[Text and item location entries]
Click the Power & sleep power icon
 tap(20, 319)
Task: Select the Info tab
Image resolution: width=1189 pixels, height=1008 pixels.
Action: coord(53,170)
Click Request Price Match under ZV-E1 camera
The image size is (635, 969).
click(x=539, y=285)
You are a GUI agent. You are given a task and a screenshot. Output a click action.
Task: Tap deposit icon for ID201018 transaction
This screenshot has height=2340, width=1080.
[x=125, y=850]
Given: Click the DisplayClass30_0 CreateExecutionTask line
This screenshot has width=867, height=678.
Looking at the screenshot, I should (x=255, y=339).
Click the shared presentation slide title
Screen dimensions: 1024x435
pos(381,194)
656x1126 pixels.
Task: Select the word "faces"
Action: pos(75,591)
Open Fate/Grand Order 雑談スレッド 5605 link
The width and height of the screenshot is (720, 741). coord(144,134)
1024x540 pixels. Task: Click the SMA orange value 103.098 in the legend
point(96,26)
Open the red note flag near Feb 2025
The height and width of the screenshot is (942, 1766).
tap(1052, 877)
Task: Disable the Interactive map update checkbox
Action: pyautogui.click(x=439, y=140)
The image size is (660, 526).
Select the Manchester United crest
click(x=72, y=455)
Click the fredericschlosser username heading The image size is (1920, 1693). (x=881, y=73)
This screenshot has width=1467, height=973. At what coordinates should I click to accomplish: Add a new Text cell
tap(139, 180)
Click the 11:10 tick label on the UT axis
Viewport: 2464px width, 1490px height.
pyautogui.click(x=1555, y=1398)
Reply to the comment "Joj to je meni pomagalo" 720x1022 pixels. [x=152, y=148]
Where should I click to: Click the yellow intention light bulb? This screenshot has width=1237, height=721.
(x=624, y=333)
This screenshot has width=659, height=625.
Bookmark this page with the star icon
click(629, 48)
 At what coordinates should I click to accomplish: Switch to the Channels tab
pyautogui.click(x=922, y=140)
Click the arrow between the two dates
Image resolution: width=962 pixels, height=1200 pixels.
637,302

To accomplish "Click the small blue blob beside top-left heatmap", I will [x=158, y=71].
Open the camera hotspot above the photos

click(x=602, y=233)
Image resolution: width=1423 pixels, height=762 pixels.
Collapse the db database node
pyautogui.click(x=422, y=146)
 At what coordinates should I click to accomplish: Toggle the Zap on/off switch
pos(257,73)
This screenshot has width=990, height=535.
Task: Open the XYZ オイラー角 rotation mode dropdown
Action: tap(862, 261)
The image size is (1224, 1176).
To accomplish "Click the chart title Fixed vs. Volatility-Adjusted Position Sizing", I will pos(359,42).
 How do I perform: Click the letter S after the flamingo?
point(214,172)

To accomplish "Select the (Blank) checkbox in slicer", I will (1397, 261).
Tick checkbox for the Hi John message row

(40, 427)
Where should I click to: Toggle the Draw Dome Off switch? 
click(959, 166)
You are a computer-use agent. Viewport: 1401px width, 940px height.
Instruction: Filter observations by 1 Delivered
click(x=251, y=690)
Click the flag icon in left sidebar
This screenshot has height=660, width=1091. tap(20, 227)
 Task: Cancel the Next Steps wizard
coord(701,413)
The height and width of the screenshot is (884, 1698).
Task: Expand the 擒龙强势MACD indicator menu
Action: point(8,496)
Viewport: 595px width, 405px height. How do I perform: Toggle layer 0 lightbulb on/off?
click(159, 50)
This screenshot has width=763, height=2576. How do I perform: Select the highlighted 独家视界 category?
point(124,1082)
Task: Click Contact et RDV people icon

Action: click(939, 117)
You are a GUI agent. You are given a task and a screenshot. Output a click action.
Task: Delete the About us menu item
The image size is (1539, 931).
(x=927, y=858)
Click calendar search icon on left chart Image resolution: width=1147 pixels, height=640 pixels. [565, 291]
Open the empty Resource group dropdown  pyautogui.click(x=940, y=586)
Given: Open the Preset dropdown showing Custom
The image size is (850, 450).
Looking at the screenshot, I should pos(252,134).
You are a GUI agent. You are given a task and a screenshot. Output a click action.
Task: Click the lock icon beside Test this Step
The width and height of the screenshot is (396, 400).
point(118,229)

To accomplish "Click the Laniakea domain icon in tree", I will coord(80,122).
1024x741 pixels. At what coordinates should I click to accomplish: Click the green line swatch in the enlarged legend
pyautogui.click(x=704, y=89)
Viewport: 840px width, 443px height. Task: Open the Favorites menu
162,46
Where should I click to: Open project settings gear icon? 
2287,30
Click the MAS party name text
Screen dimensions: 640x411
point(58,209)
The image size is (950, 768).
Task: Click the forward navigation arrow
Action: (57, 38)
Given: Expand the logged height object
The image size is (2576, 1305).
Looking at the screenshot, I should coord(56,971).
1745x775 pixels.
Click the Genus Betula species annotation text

▸ **WHAT TO PRODUCE**
Convert every line of the listing into a JSON array of strings, one string per line, omitting blank lines.

▸ **SOLUTION TO THE PROBLEM**
[
  "Click the Power & sleep power icon",
  " tap(20, 319)",
  "Task: Select the Info tab",
  "Image resolution: width=1189 pixels, height=1008 pixels.",
  "Action: coord(53,170)",
  "Click Request Price Match under ZV-E1 camera",
  "The image size is (635, 969).",
  "click(x=539, y=285)",
  "You are a GUI agent. You are given a task and a screenshot. Output a click action.",
  "Task: Tap deposit icon for ID201018 transaction",
  "This screenshot has height=2340, width=1080.",
  "[x=125, y=850]",
  "Given: Click the DisplayClass30_0 CreateExecutionTask line",
  "This screenshot has width=867, height=678.",
  "Looking at the screenshot, I should (x=255, y=339).",
  "Click the shared presentation slide title",
  "Screen dimensions: 1024x435",
  "pos(381,194)",
  "656x1126 pixels.",
  "Task: Select the word \"faces\"",
  "Action: pos(75,591)",
  "Open Fate/Grand Order 雑談スレッド 5605 link",
  "The width and height of the screenshot is (720, 741). coord(144,134)",
  "1024x540 pixels. Task: Click the SMA orange value 103.098 in the legend",
  "point(96,26)",
  "Open the red note flag near Feb 2025",
  "The height and width of the screenshot is (942, 1766).",
  "tap(1052, 877)",
  "Task: Disable the Interactive map update checkbox",
  "Action: pyautogui.click(x=439, y=140)",
  "The image size is (660, 526).",
  "Select the Manchester United crest",
  "click(x=72, y=455)",
  "Click the fredericschlosser username heading The image size is (1920, 1693). (x=881, y=73)",
  "This screenshot has width=1467, height=973. At what coordinates should I click to accomplish: Add a new Text cell",
  "tap(139, 180)",
  "Click the 11:10 tick label on the UT axis",
  "Viewport: 2464px width, 1490px height.",
  "pyautogui.click(x=1555, y=1398)",
  "Reply to the comment \"Joj to je meni pomagalo\" 720x1022 pixels. [x=152, y=148]",
  "Where should I click to: Click the yellow intention light bulb? This screenshot has width=1237, height=721.",
  "(x=624, y=333)",
  "This screenshot has width=659, height=625.",
  "Bookmark this page with the star icon",
  "click(629, 48)",
  " At what coordinates should I click to accomplish: Switch to the Channels tab",
  "pyautogui.click(x=922, y=140)",
  "Click the arrow between the two dates",
  "Image resolution: width=962 pixels, height=1200 pixels.",
  "637,302",
  "To accomplish \"Click the small blue blob beside top-left heatmap\", I will [x=158, y=71].",
  "Open the camera hotspot above the photos",
  "click(x=602, y=233)",
  "Image resolution: width=1423 pixels, height=762 pixels.",
  "Collapse the db database node",
  "pyautogui.click(x=422, y=146)",
  " At what coordinates should I click to accomplish: Toggle the Zap on/off switch",
  "pos(257,73)",
  "This screenshot has width=990, height=535.",
  "Task: Open the XYZ オイラー角 rotation mode dropdown",
  "Action: tap(862, 261)",
  "The image size is (1224, 1176).",
  "To accomplish \"Click the chart title Fixed vs. Volatility-Adjusted Position Sizing\", I will pos(359,42).",
  " How do I perform: Click the letter S after the flamingo?",
  "point(214,172)",
  "To accomplish \"Select the (Blank) checkbox in slicer\", I will (1397, 261).",
  "Tick checkbox for the Hi John message row",
  "(40, 427)",
  "Where should I click to: Toggle the Draw Dome Off switch? ",
  "click(959, 166)",
  "You are a computer-use agent. Viewport: 1401px width, 940px height.",
  "Instruction: Filter observations by 1 Delivered",
  "click(x=251, y=690)",
  "Click the flag icon in left sidebar",
  "This screenshot has height=660, width=1091. tap(20, 227)",
  " Task: Cancel the Next Steps wizard",
  "coord(701,413)",
  "The height and width of the screenshot is (884, 1698).",
  "Task: Expand the 擒龙强势MACD indicator menu",
  "Action: point(8,496)",
  "Viewport: 595px width, 405px height. How do I perform: Toggle layer 0 lightbulb on/off?",
  "click(159, 50)",
  "This screenshot has width=763, height=2576. How do I perform: Select the highlighted 独家视界 category?",
  "point(124,1082)",
  "Task: Click Contact et RDV people icon",
  "Action: click(939, 117)",
  "You are a GUI agent. You are given a task and a screenshot. Output a click action.",
  "Task: Delete the About us menu item",
  "The image size is (1539, 931).",
  "(x=927, y=858)",
  "Click calendar search icon on left chart Image resolution: width=1147 pixels, height=640 pixels. [565, 291]",
  "Open the empty Resource group dropdown  pyautogui.click(x=940, y=586)",
  "Given: Open the Preset dropdown showing Custom",
  "The image size is (850, 450).",
  "Looking at the screenshot, I should pos(252,134).",
  "You are a GUI agent. You are given a task and a screenshot. Output a click action.",
  "Task: Click the lock icon beside Test this Step",
  "The width and height of the screenshot is (396, 400).",
  "point(118,229)",
  "To accomplish \"Click the Laniakea domain icon in tree\", I will coord(80,122).",
  "1024x741 pixels. At what coordinates should I click to accomplish: Click the green line swatch in the enlarged legend",
  "pyautogui.click(x=704, y=89)",
  "Viewport: 840px width, 443px height. Task: Open the Favorites menu",
  "162,46",
  "Where should I click to: Open project settings gear icon? ",
  "2287,30",
  "Click the MAS party name text",
  "Screen dimensions: 640x411",
  "point(58,209)",
  "The image size is (950, 768).",
  "Task: Click the forward navigation arrow",
  "Action: (57, 38)",
  "Given: Expand the logged height object",
  "The image size is (2576, 1305).",
  "Looking at the screenshot, I should coord(56,971).",
  "1745x775 pixels.",
  "Click the Genus Betula species annotation text"
]